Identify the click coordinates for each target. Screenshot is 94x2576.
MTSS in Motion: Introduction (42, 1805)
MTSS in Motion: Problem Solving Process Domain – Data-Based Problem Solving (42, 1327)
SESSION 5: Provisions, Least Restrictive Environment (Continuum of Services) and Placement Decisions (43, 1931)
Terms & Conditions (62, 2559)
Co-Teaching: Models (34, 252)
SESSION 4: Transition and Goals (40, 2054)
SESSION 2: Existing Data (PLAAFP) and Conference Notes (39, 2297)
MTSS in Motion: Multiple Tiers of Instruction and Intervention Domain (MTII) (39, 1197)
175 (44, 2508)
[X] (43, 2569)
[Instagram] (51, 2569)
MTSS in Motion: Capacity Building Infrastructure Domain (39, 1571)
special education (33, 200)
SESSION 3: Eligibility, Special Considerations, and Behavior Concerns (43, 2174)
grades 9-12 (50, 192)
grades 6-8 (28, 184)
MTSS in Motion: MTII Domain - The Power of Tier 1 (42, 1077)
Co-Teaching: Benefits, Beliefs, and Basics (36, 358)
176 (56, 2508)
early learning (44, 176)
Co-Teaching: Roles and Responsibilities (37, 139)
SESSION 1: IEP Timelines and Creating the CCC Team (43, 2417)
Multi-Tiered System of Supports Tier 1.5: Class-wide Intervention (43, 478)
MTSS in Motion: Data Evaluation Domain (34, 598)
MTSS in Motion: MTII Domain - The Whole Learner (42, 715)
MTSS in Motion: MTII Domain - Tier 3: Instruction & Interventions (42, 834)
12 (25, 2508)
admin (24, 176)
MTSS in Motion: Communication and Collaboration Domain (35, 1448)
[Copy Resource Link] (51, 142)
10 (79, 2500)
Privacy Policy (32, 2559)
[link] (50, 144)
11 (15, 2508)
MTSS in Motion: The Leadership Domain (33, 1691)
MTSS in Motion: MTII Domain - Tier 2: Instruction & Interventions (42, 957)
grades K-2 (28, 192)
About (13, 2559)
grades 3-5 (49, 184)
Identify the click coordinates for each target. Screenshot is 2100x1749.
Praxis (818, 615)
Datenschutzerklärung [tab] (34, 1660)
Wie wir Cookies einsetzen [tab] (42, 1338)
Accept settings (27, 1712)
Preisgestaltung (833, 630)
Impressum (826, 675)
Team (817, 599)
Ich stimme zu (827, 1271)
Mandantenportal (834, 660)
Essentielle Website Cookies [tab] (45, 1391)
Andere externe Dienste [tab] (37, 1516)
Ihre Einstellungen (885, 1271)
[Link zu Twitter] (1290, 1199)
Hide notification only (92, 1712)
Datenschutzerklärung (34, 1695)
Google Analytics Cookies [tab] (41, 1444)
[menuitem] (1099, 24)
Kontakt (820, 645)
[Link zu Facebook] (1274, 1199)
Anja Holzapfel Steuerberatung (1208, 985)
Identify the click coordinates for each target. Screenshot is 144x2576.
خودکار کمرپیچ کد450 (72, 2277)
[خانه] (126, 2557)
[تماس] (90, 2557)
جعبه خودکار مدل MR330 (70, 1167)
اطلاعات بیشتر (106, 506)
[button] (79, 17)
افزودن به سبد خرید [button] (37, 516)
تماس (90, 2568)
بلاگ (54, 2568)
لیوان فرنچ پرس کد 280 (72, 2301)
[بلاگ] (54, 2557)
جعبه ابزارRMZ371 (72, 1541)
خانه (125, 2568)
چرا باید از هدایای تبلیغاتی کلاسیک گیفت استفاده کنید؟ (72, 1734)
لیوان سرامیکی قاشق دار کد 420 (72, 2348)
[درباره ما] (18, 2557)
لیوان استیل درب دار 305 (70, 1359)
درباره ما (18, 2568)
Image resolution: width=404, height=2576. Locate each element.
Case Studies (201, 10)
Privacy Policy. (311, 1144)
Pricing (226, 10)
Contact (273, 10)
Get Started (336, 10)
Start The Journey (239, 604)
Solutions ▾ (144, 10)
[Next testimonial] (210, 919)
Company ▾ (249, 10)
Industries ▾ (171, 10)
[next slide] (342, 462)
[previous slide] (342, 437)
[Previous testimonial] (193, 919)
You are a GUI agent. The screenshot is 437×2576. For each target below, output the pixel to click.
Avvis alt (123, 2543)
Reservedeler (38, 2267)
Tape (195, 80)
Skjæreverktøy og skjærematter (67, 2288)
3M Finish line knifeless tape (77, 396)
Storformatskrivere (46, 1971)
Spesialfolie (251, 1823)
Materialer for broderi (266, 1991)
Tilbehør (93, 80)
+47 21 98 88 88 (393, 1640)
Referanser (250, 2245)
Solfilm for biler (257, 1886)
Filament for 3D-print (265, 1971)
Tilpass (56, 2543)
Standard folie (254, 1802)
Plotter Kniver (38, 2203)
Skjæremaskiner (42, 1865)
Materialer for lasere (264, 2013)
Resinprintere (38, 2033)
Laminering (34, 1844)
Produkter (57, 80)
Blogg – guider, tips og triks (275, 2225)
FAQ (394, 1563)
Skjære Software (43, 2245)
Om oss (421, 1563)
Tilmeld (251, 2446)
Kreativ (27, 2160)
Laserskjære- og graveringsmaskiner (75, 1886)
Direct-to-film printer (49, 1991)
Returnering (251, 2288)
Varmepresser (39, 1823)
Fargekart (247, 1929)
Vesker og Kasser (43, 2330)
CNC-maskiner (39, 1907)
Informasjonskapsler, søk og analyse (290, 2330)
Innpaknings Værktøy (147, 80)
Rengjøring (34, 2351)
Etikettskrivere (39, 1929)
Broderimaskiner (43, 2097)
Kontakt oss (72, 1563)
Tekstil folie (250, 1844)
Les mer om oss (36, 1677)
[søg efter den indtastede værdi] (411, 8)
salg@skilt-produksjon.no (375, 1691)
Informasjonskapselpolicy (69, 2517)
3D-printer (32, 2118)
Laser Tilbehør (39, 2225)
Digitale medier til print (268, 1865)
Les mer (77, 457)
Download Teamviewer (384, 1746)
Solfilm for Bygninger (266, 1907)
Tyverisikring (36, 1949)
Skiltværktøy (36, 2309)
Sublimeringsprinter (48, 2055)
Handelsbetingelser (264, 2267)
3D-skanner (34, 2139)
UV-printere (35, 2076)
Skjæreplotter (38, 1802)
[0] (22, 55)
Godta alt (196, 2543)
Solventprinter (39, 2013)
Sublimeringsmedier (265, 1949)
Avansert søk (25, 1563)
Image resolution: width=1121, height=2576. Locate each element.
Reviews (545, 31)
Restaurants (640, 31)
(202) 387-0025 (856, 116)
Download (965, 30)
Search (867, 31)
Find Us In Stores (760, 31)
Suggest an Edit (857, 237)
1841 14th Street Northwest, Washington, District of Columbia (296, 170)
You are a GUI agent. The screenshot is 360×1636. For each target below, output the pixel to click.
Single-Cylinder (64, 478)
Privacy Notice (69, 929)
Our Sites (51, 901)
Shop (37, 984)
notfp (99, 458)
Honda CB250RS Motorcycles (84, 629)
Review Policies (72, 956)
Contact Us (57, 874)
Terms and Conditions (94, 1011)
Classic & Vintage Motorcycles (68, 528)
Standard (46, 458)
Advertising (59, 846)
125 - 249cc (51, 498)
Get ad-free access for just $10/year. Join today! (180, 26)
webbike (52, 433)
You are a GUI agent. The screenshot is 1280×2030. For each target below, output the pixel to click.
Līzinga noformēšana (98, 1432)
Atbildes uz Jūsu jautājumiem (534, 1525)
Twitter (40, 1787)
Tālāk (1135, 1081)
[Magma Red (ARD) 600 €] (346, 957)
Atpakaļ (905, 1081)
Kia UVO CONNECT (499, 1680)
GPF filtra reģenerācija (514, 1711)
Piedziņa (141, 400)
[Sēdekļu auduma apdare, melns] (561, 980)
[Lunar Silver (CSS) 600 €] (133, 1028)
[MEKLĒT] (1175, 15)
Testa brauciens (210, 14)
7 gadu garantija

★ ★ ★ ★ ★ ★ ★

» **Task item**
In the data above, find the line that contains "Single-Cylinder (64, 478)" and the line that contains "webbike (52, 433)". Repeat exactly those lines and every line between them, and only those.

» **Reply**
Single-Cylinder (64, 478)
Privacy Notice (69, 929)
Our Sites (51, 901)
Shop (37, 984)
notfp (99, 458)
Honda CB250RS Motorcycles (84, 629)
Review Policies (72, 956)
Contact Us (57, 874)
Terms and Conditions (94, 1011)
Classic & Vintage Motorcycles (68, 528)
Standard (46, 458)
Advertising (59, 846)
125 - 249cc (51, 498)
Get ad-free access for just $10/year. Join today! (180, 26)
webbike (52, 433)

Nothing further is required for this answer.